Pomegranate Pluckin’



I love pomegranates. I mean, I really, really love them.  A good pomegranate is tough to find until about Thanksgiving, and I can see they’re already starting to lose their vigor and it’s only early January. They are the thing that push me to enjoy the darkest days of Autumn, right into Winter.

I was fooled this year and bought one in late September. It was so shiny and red, and I just squealed at the thought of it, but it was some fantasy, all right. The goods lacked color and flavor, and though I still ate it, I made a mental note to wait at least until Halloween next year, no matter how much I am tempted.

I recall some childhood memory of some property my mom and stepdad had in California where rumor serves a pomegranate bush on our property. I don’t know what happened to that property, or if I even invented the entire scenario, but I do recall my little brother and I making a good mess with our burgundy globes. Why such a mess? Because we didn’t know how to pluck ’em right.


Justin loves pomegranate juice, but he’s not big on the arils. I chew them up like an animal and swallow the seeds and everything. I simply do not care. So all pomegranate arils in the house are for me and me alone. I go through about 2 pomegranates (a bit more than a quart of arils) per week. Honestly, I think it really takes me only a couple days to eat a quart of chilled arils, but I only let myself buy them once a week because they are kind of expensive. Not nearly as expensive as the prepackaged 1/2 cup of (aged!) arils for the same price, mind you, but still: pomegranates aren’t cheap. So my limit is 2 per week.

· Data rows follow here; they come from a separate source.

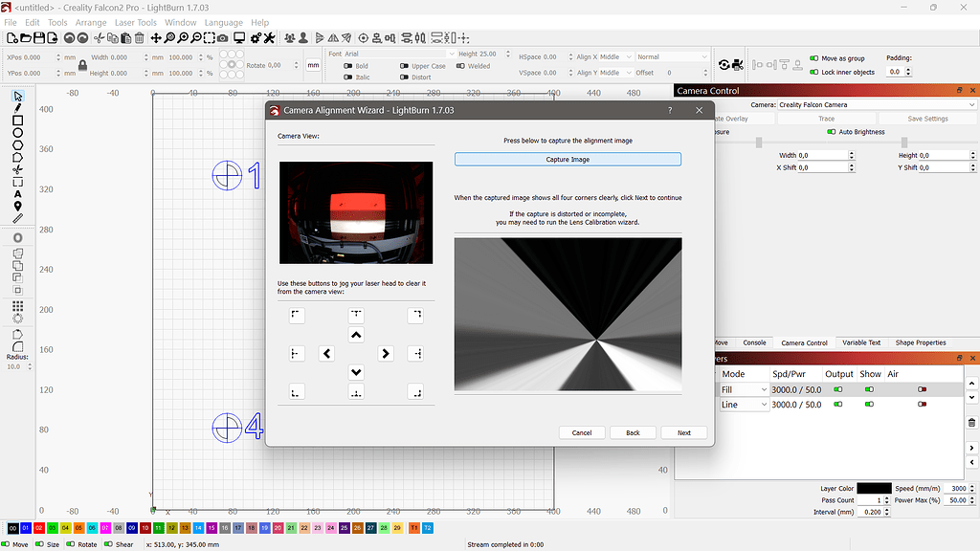Click the camera capture toolbar icon
Screen dimensions: 980x551
click(222, 38)
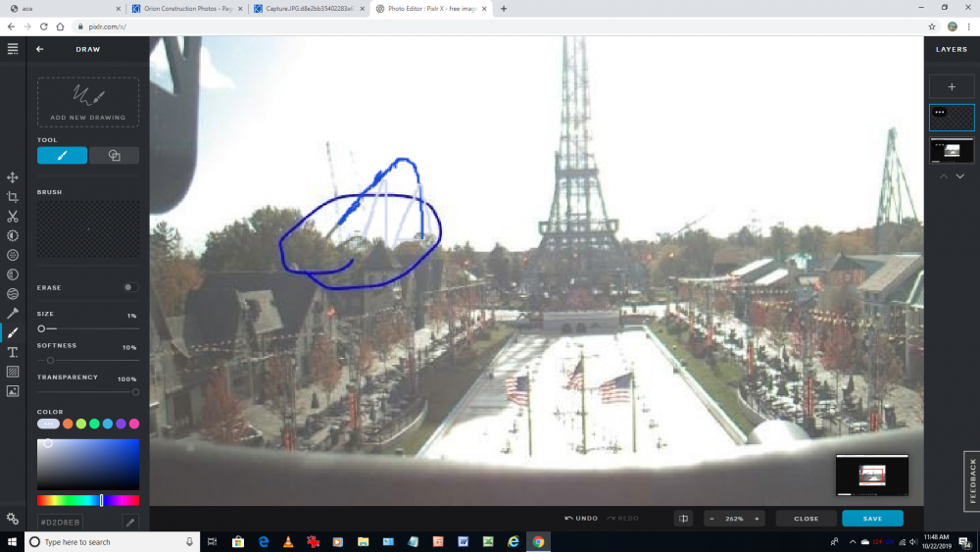Screen dimensions: 980x552
Task: Select the Cutout scissors tool
Action: [13, 217]
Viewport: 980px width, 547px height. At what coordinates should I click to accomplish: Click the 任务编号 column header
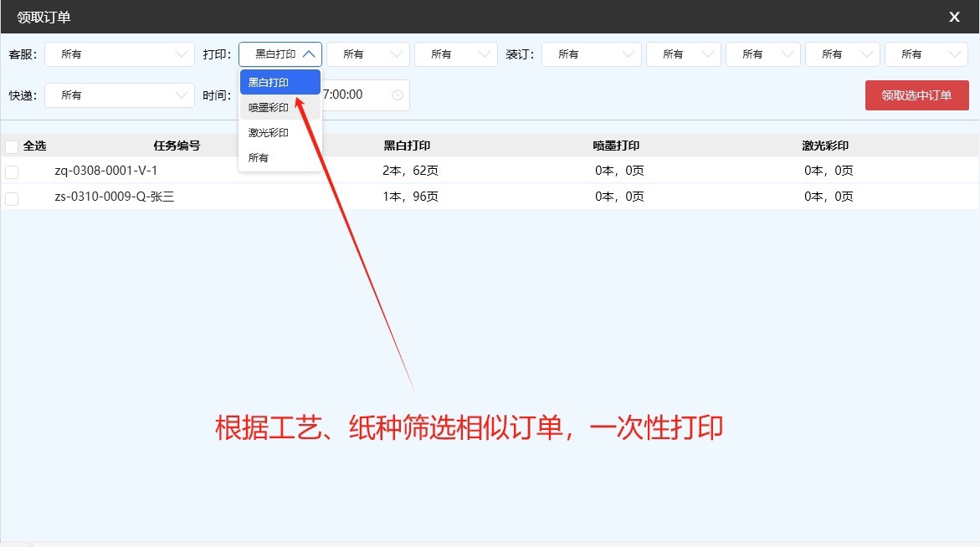[x=177, y=146]
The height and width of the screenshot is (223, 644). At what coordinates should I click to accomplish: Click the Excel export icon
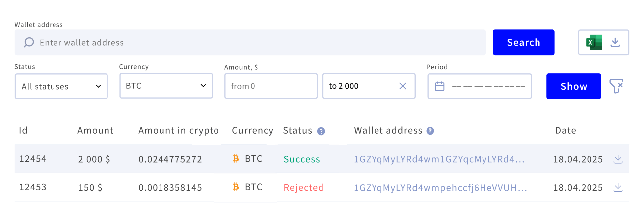click(x=594, y=42)
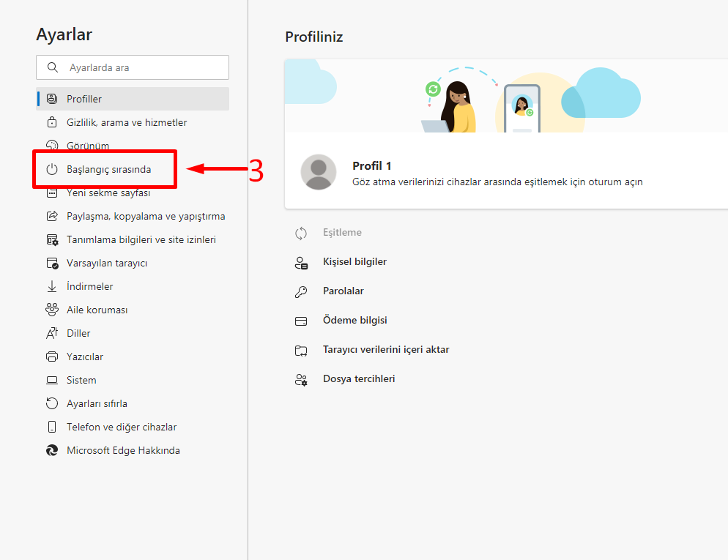Click the Kişisel bilgiler identity icon
This screenshot has height=560, width=728.
(301, 261)
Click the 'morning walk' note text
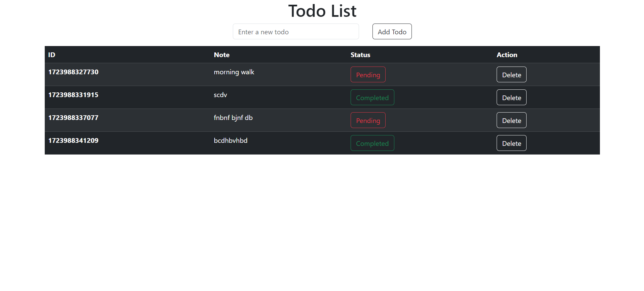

Picking a good pomegranate at the store (or if you’re lucky enough, the Farmer’s Market) is a craft as well. Choose a heavy one that does not have any soft spots. Even old pomegranates are good; don’t be too “American” about it, just feel it. It should weigh more than a pound, usually about one and a quarter. It should feel good in your hands.

So I’ve been crackin’ pomegranates for years, but recently I found a video that talked about slicing off the top and scoring the fruit down the sides. I really had been doing it all wrong all time, and not just because some Crazy Russian Hacker  told me I was. In fact, he’s doing it a little wrong, too.

I do not like the “smack the fruit with a spoon” method. I find it makes an enormous mess and has stained my clothes and I find no joy in either of these things.  Instead, I use a modified version of the “bowl of water” method.

I use a bowl of tepid (read: comfortable for my hands) water, a paring knife and about 8-10 minutes to drain the fruit of all its arils. To open the fruit, I do use the scalping/scoring, but mostly I only have to score once.  I crack open the fruit over the bowl of water (to catch any stray arils) and then gently massage the arils out of their pockets. I have a near zero rate of aril loss, and almost no mess at all. Any of that white inside membrane (pith?) will float to the top unless an aril is holding it down. Allow me to illustrate:

The process is pretty quick, usually between 3 and 4 minutes per fruit, which yields more than a pint of arils.  MORE THAN A PINT! When you can find the fruit on sale for less than $2.50, you are SCORING IN THE ARIL DEPARTMENT, my friends.  Just do a cost comparison to those nasty, half-rotted readymades in the petrochemical cups next time you’re at the store.

When you’re all done just pour off the pith / membrane and scoop the arils into a jar, place in the fridge, and eat by the fistful.